FROM jupyter/datascience-notebook:latest

USER root

RUN apt-get update --yes && \
    apt-get install -y --no-install-recommends \
    zip \
    unzip

USER ${NB_UID}

Yet another update, it seems like any change to the image will cause this problem. Even adding a simple package via mamba causes this to happen:

FROM jupyter/datascience-notebook:latest
USER ${NB_UID}
RUN mamba install --quiet --yes \
    'datascience' && \
    mamba clean --all -f -y && \
    fix-permissions "${CONDA_DIR}" && \
    fix-permissions "/home/${NB_USER}"

Building this image will cause Julia kernels & the Pluto interface to stop working.

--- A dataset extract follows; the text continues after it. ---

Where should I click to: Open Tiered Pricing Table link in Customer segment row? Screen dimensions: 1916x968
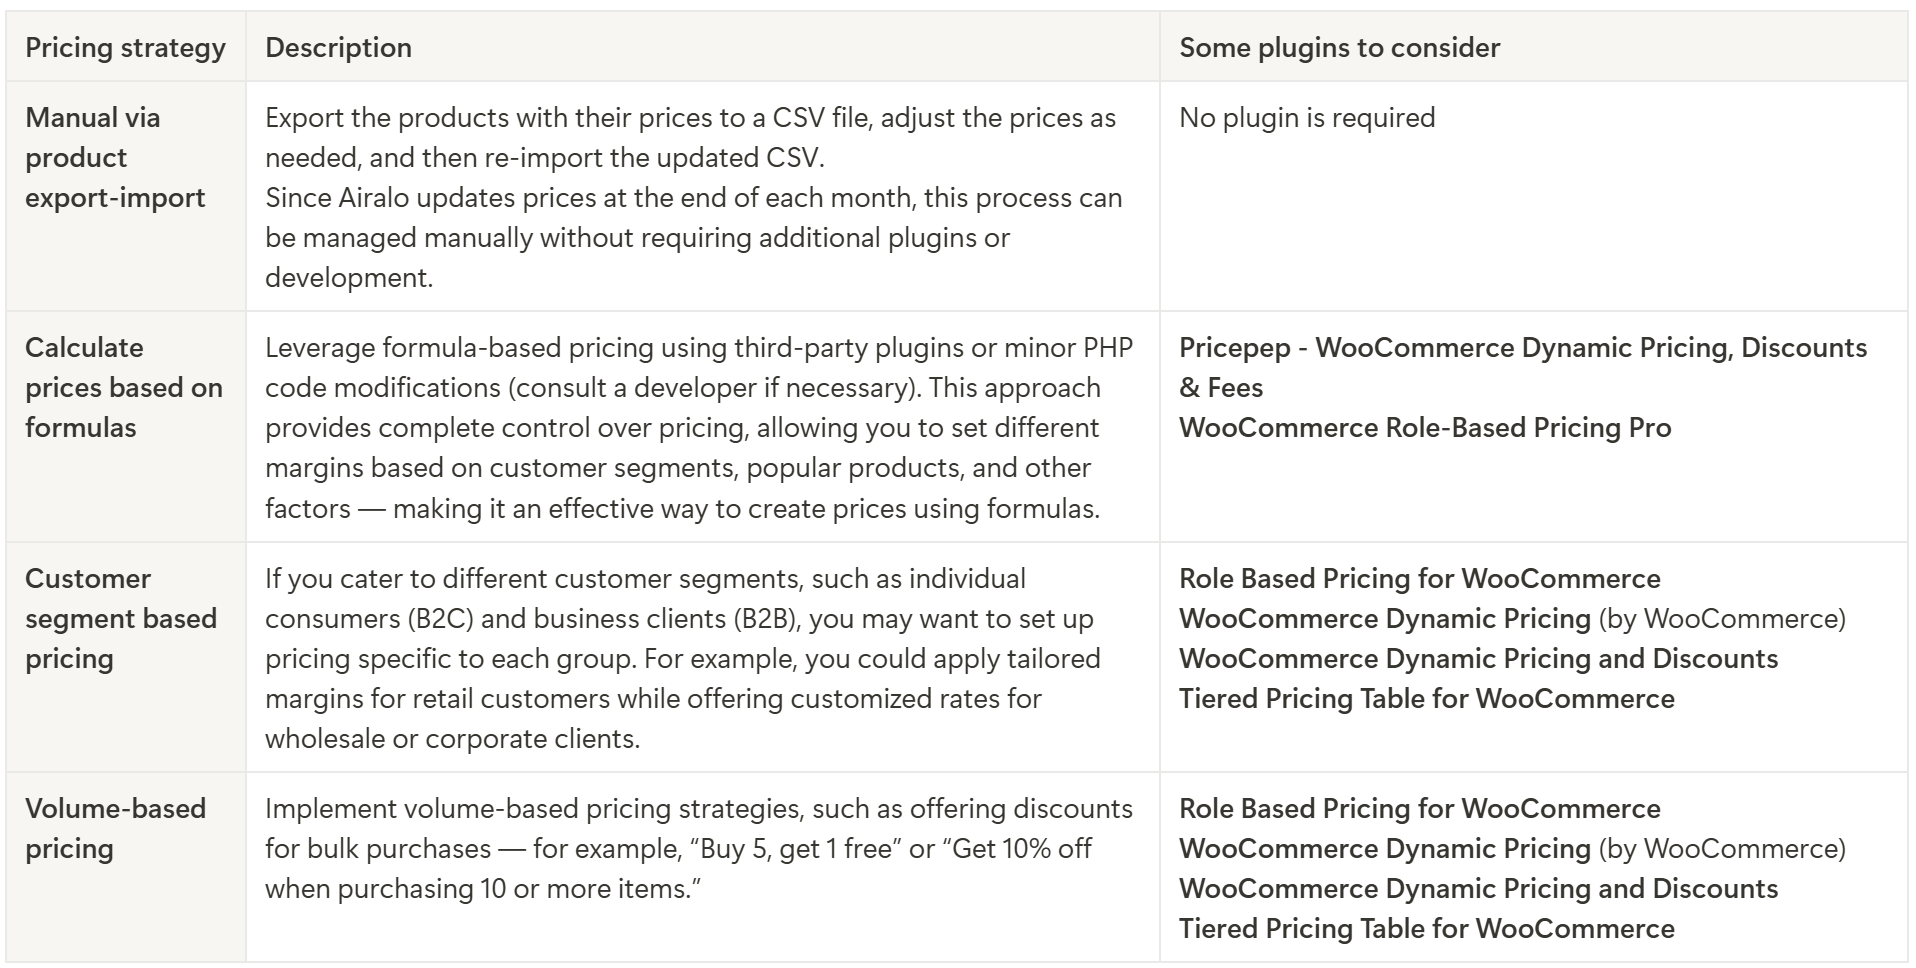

I think this may be an architecture mismatch issue: I’m building the images on x64 but running them on ARM (Apple M1). The base image runs fine on the Macbook Pro (M1) because it’s pulling in the image for the correct host architecture. But, since I’m adding on top of the image on a linux machine (GCP server), it’s building on top of the x64 image and only creating my new image also as an x64.

The Mac M1 I’m testing on can run the x64 image, but I’m guessing the slowdown caused by running a non-native image is causing it to hit the timeout issues I’m observing. I’ll keep testing things and see what I can discover.